EXTRACT PROVIDED
And yet, for the importance of the work they do, they are grossly underpaid and unappreciated. Until recently, when Council 31 responded to their determination to organize, DCWs in Orchard Village were only getting $7.80 an hour. The entry-level wage was increased last year after Council 31’s successful campaign resulted in state funding for a $1-an-hour raise. Many can still not afford health insurance for their families. The all-too-predictable result: turnover rates of nearly 80 percent a year.

Furious at being mistreated and ignored, workers began to talk among themselves. Although isolated from each other, they found ways to compare notes, meeting after work in people’s homes and in restaurants. In June 2001, they decided to form a union with Council 31. In a letter to their co-workers, 30 DCWs — calling themselves the Orchard Village AFSCME Organizing Committee — stated that they were "organizing to win respect and a real voice at work." They urged management not to waste precious dollars and staff time trying to stop the union.

The village strikes back

As soon as the letter became public, management tried to nip the movement in the bud. It also held mandatory anti-union weekly staff meetings — with overtime pay to ensure attendance — and one-on-one conversations with employees who were threatened and cajoled into voting against the union.

Vitzileos remembers the first mandatory meeting she attended. She expected the usual anti-union harangue. But she was not prepared to see the 30 organizing committee names displayed on the wall by an overhead projector. "That was scary," she recalls. "It was clearly intended to intimidate us. I looked around for my co-workers who signed it but we couldn’t sit together because the room was packed with managers who were spread out around us. When I tried to speak, I was hissed and booed. One manager said I was the one who contacted the union, calling me stupid for doing so. Then he threw his chair and stormed out. All the managers cheered and applauded him. But I was not intimidated."

At the next meeting, Vitzileos walked into a packed room, head held high, and took a front-row seat. The director threatened to fire employees who talk about the union at work. He also ranted about employees having to bargain from zero if they joined a union and losing their benefits if they go on strike. "Then he personally went after me, calling me a liar," Vitzileos recounts. "He wanted to humiliate me in front of my co-workers. I was livid. So I stood up and reminded him of the complaints he didn’t do anything about. Other supervisors tried to shout me down, but I held my ground. Later, my co-workers came up to me and patted me on the back. I knew then that we would continue fighting no matter what management did to us."

INFORMATION PROVIDED

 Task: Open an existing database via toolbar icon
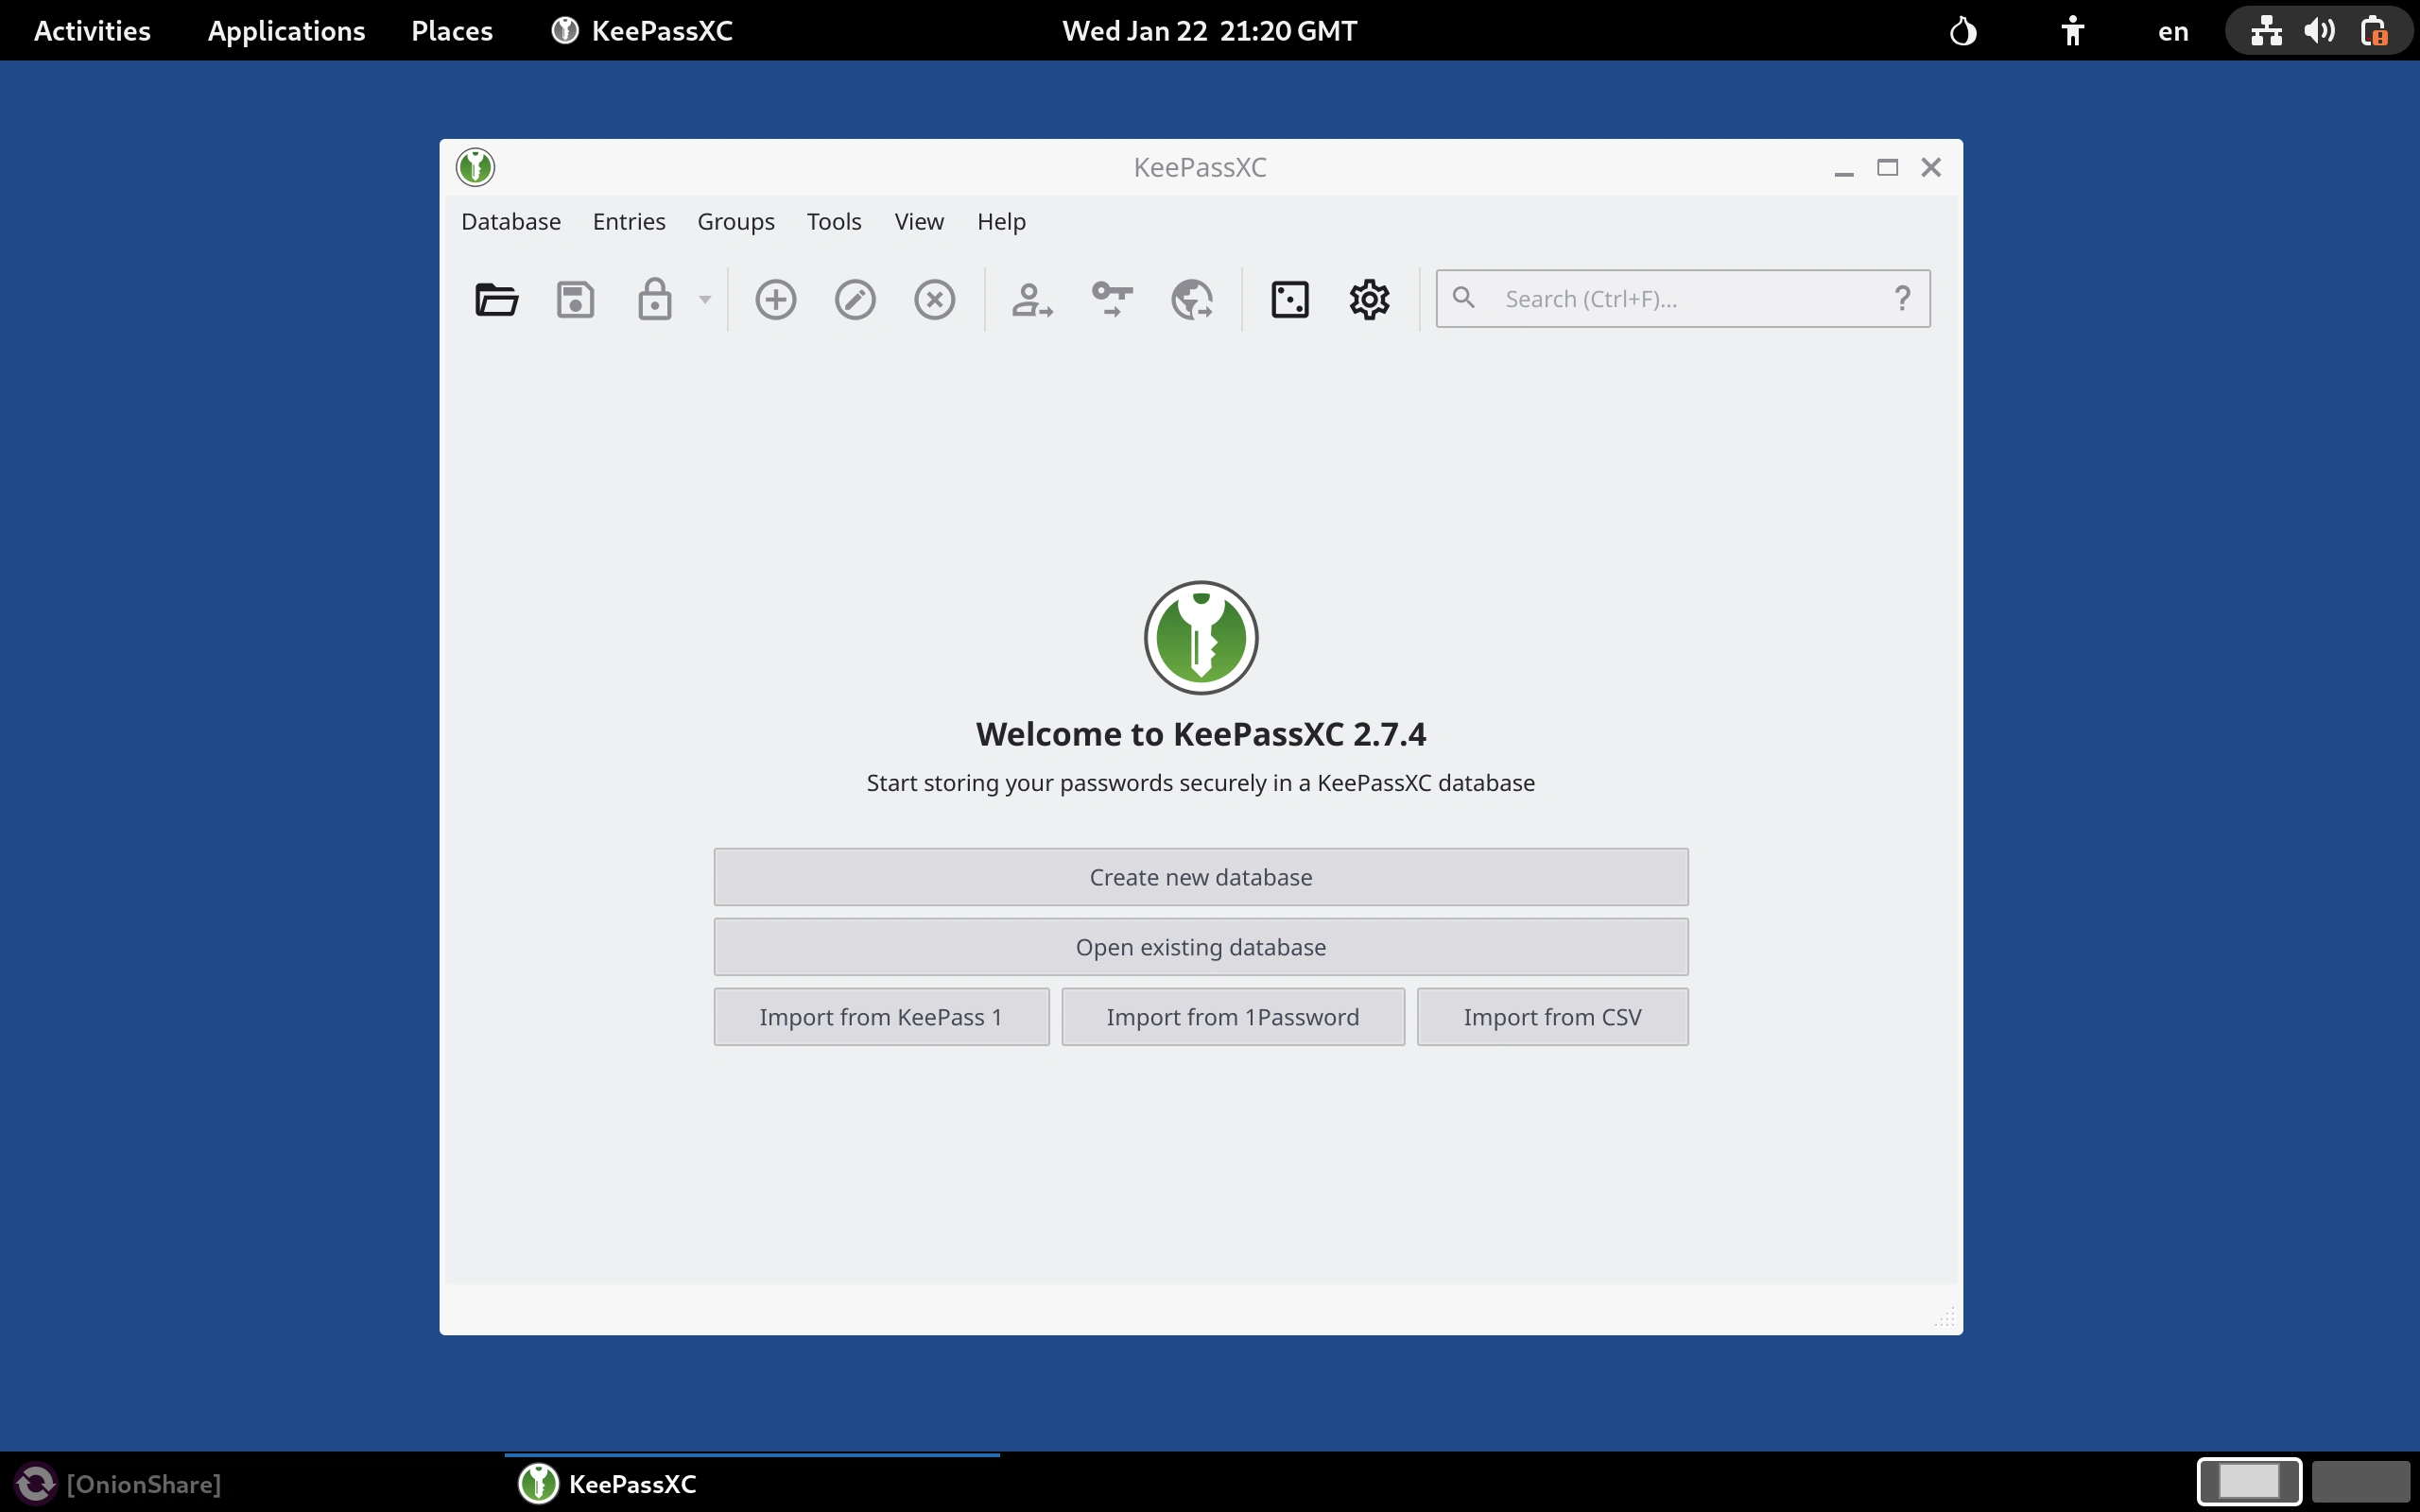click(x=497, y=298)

==

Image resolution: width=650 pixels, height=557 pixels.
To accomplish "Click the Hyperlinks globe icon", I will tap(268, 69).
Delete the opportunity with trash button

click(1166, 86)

EXERCISE TASKS
a) List each warning about the union that the director gave employees at the meeting following the first mandatory meeting Vitzileos attended, as described in the account of the Orchard Village organizing drive.
b) Substitute "the administration" for "management" in the part of the account of the Orchard Village organizing drive that opens with the words containing "Furious at being" and closes with "against the union.". Give that part again with the change made.

THE RESPONSES
a)
- Employees who talk about the union at work would be fired.
- Employees would have to bargain from zero if they joined a union.
- Employees would lose their benefits if they went on strike.

b)
Furious at being mistreated and ignored, workers began to talk among themselves. Although isolated from each other, they found ways to compare notes, meeting after work in people’s homes and in restaurants. In June 2001, they decided to form a union with Council 31. In a letter to their co-workers, 30 DCWs — calling themselves the Orchard Village AFSCME Organizing Committee — stated that they were "organizing to win respect and a real voice at work." They urged the administration not to waste precious dollars and staff time trying to stop the union.

The village strikes back

As soon as the letter became public, the administration tried to nip the movement in the bud. It also held mandatory anti-union weekly staff meetings — with overtime pay to ensure attendance — and one-on-one conversations with employees who were threatened and cajoled into voting against the union.